**PROBLEM TO SOLVE**: In the listing, take the lines between the one holding "coordinates (39, 56)." and the one holding "This screenshot has height=674, width=1180.", inclusive, and write them out again with "element" switched to "item" and nothing else changed.

**PROVIDED RECORDS**:
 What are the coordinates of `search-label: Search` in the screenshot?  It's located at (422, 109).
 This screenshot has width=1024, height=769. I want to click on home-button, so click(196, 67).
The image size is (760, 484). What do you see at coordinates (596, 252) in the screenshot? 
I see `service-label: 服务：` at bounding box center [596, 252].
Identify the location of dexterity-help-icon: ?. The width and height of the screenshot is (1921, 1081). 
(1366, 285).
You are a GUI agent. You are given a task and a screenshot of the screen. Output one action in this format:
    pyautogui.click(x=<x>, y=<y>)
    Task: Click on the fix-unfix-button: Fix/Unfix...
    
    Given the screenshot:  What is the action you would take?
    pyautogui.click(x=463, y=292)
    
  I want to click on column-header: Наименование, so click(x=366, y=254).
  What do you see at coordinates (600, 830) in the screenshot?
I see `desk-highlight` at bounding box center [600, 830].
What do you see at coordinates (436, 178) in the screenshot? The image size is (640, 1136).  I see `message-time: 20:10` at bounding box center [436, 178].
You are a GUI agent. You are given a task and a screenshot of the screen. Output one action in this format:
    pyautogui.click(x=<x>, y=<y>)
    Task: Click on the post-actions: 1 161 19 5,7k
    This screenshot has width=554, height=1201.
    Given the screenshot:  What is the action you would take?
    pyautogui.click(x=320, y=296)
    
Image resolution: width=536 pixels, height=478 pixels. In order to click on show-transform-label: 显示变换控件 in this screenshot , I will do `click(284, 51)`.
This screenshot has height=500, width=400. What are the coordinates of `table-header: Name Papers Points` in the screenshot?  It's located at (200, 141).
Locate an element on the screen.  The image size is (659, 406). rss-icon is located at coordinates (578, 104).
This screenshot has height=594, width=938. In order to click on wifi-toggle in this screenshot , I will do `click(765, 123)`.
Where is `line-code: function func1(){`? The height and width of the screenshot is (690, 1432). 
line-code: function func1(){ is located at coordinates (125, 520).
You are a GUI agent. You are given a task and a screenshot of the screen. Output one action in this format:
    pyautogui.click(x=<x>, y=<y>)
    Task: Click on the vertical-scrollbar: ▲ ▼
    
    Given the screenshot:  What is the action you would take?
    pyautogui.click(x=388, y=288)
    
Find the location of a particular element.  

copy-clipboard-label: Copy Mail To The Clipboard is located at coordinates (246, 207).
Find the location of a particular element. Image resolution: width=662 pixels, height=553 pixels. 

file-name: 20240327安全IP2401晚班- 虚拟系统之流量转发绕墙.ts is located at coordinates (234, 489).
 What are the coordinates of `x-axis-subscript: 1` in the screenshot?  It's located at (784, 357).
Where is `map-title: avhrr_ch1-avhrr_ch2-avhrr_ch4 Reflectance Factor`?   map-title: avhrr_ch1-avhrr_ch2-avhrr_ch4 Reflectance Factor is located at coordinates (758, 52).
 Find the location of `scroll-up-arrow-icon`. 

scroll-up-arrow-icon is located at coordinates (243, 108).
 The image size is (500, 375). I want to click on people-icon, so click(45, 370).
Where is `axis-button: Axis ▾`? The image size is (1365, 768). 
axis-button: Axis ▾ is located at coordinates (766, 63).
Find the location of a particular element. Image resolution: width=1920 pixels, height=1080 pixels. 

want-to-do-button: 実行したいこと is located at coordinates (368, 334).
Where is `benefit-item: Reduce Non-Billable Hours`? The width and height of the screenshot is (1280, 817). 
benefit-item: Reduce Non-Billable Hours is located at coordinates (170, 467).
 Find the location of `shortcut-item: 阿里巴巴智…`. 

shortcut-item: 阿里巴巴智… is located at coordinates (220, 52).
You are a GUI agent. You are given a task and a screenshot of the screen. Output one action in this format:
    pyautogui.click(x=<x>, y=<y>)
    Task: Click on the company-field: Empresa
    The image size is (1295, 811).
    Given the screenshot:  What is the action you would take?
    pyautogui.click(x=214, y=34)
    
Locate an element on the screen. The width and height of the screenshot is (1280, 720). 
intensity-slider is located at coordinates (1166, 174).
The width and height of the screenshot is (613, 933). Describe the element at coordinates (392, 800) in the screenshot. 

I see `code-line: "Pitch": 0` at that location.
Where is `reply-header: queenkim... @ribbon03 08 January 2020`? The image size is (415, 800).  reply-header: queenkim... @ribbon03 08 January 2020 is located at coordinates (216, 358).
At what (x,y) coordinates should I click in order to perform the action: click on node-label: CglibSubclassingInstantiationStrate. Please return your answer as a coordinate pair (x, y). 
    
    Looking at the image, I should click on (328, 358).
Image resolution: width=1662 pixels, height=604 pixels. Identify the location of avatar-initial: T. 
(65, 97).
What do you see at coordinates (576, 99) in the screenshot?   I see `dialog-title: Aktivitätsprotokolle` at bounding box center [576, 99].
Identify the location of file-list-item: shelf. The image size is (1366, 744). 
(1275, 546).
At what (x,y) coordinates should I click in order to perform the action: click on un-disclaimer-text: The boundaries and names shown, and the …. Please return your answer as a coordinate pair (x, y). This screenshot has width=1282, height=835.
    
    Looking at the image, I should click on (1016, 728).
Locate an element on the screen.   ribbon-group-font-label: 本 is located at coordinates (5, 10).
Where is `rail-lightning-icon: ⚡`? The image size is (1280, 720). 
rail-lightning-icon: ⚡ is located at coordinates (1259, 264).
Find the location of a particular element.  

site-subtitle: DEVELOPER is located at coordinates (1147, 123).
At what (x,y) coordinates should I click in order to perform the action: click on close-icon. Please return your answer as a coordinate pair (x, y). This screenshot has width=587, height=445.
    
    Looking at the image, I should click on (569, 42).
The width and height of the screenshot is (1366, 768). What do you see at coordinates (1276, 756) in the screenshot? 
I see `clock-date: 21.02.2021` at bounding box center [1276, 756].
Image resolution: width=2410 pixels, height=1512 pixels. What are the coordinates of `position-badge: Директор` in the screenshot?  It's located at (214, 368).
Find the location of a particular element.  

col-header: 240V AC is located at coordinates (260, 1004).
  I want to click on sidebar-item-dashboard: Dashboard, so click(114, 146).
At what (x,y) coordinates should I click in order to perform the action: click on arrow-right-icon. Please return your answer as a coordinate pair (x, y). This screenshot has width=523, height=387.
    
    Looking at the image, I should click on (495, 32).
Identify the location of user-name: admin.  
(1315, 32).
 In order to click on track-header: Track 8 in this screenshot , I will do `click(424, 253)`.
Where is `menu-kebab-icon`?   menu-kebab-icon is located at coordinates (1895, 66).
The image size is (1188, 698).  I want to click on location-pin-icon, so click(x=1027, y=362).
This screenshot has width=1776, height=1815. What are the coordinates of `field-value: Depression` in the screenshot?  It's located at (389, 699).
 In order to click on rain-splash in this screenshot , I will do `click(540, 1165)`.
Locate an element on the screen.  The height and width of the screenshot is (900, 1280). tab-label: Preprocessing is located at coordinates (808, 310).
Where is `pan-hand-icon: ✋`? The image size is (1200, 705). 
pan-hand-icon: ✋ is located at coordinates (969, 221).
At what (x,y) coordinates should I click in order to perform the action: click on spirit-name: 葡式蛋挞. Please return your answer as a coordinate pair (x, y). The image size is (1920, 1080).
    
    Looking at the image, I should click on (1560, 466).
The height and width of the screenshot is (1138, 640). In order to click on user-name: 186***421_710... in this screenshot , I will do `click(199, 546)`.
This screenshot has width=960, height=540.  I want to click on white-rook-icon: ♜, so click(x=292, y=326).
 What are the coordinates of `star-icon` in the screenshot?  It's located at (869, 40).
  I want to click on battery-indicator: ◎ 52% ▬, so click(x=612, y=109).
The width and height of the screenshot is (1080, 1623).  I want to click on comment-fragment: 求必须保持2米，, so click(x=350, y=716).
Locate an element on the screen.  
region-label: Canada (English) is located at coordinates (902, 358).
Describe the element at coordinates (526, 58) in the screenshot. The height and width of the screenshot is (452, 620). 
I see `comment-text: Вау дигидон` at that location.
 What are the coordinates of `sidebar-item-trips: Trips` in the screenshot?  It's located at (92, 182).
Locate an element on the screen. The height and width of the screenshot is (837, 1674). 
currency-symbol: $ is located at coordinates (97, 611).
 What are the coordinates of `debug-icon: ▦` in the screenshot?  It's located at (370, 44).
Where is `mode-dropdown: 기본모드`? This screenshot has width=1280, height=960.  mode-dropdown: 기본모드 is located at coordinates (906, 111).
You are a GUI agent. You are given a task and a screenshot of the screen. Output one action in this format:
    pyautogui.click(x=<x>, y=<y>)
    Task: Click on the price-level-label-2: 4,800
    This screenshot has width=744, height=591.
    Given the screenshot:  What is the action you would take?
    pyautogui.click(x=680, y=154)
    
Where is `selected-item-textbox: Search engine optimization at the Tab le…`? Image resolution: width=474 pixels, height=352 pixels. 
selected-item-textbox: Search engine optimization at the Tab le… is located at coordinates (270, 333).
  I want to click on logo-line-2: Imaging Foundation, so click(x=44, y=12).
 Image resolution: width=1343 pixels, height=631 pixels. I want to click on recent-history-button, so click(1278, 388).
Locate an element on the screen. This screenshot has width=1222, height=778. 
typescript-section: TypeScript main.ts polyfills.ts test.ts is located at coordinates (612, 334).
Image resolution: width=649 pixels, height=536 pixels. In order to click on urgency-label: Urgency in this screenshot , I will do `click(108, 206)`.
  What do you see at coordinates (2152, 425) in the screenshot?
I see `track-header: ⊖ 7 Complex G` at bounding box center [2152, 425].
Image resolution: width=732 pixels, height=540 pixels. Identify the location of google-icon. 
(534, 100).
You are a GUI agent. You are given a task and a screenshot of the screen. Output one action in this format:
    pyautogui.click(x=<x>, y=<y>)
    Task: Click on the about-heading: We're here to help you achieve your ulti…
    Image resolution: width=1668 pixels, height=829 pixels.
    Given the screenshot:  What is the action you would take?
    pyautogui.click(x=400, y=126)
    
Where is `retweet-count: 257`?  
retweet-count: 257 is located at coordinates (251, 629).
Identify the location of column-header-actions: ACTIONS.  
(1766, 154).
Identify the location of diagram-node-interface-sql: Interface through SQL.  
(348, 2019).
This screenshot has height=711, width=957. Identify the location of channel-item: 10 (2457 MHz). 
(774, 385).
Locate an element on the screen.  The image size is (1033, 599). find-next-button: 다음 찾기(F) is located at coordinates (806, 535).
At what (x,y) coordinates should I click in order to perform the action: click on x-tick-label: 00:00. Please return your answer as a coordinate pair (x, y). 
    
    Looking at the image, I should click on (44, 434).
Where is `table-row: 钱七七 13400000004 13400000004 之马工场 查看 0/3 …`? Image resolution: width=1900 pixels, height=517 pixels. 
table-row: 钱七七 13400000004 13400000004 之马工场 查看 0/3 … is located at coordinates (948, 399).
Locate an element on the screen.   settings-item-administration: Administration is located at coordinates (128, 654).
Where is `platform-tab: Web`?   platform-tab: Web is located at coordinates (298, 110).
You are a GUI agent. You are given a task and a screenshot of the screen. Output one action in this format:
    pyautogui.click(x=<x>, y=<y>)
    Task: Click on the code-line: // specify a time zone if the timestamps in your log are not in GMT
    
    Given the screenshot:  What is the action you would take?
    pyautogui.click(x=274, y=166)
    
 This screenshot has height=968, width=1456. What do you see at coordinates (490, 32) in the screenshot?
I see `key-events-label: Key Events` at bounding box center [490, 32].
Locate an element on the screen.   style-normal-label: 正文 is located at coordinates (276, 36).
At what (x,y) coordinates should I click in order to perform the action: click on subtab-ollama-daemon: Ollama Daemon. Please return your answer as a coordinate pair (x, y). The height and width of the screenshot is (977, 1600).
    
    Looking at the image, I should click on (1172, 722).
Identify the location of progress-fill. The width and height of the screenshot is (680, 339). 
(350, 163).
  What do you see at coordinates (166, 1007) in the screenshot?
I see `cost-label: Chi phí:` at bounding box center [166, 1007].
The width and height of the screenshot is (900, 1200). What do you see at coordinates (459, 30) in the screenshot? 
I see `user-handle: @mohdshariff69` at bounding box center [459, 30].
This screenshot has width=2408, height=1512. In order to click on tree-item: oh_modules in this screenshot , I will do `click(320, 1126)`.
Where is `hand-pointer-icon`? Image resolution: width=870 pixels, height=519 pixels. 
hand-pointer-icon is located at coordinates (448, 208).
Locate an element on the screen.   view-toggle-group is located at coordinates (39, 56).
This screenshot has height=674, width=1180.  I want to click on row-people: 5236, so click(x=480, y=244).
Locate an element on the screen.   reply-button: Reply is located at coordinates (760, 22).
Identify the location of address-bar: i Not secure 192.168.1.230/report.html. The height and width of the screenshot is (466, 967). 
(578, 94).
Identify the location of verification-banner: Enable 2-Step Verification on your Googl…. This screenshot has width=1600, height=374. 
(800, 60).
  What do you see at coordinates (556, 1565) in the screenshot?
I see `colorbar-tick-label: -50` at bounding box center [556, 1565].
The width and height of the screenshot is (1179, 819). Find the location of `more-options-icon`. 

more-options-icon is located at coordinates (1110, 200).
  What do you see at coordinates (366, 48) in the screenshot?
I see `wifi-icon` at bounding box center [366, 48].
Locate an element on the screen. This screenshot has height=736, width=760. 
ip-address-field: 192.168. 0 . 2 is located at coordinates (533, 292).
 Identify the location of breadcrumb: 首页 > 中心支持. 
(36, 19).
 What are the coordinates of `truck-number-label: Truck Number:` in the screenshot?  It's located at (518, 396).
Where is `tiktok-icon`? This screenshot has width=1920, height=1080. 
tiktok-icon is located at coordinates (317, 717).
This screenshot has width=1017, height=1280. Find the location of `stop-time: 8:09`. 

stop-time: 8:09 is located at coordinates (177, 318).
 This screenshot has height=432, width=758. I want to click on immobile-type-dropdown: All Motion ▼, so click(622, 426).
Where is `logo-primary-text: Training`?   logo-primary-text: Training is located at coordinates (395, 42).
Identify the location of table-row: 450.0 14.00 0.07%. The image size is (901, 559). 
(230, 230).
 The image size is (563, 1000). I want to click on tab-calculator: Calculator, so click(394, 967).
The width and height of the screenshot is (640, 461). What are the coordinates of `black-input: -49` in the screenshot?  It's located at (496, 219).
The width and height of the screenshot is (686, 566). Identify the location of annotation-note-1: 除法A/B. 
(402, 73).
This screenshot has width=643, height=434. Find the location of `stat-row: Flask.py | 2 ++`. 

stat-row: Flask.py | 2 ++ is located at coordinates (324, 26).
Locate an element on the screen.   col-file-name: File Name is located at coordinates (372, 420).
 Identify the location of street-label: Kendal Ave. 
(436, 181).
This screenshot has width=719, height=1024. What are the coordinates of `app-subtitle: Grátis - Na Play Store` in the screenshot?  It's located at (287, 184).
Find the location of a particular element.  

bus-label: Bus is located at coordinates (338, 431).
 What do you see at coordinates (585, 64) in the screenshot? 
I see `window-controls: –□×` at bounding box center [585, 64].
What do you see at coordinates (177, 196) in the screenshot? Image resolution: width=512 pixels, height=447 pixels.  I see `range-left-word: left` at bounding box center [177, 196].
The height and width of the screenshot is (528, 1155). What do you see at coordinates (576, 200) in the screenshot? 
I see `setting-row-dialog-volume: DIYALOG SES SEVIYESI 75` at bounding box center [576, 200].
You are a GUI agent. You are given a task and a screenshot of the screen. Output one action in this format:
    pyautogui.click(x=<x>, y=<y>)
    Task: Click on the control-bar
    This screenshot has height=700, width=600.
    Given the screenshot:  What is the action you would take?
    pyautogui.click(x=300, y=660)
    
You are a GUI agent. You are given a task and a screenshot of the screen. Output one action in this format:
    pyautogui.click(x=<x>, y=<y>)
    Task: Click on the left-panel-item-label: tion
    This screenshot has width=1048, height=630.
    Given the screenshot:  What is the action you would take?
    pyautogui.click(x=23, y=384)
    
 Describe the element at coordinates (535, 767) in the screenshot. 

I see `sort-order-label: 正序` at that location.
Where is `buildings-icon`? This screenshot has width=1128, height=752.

**RESPONSE FOR THIS EXERCISE**:
Locate an item on the screen.   view-toggle-group is located at coordinates (39, 56).
This screenshot has height=674, width=1180.  I want to click on row-people: 5236, so click(x=480, y=244).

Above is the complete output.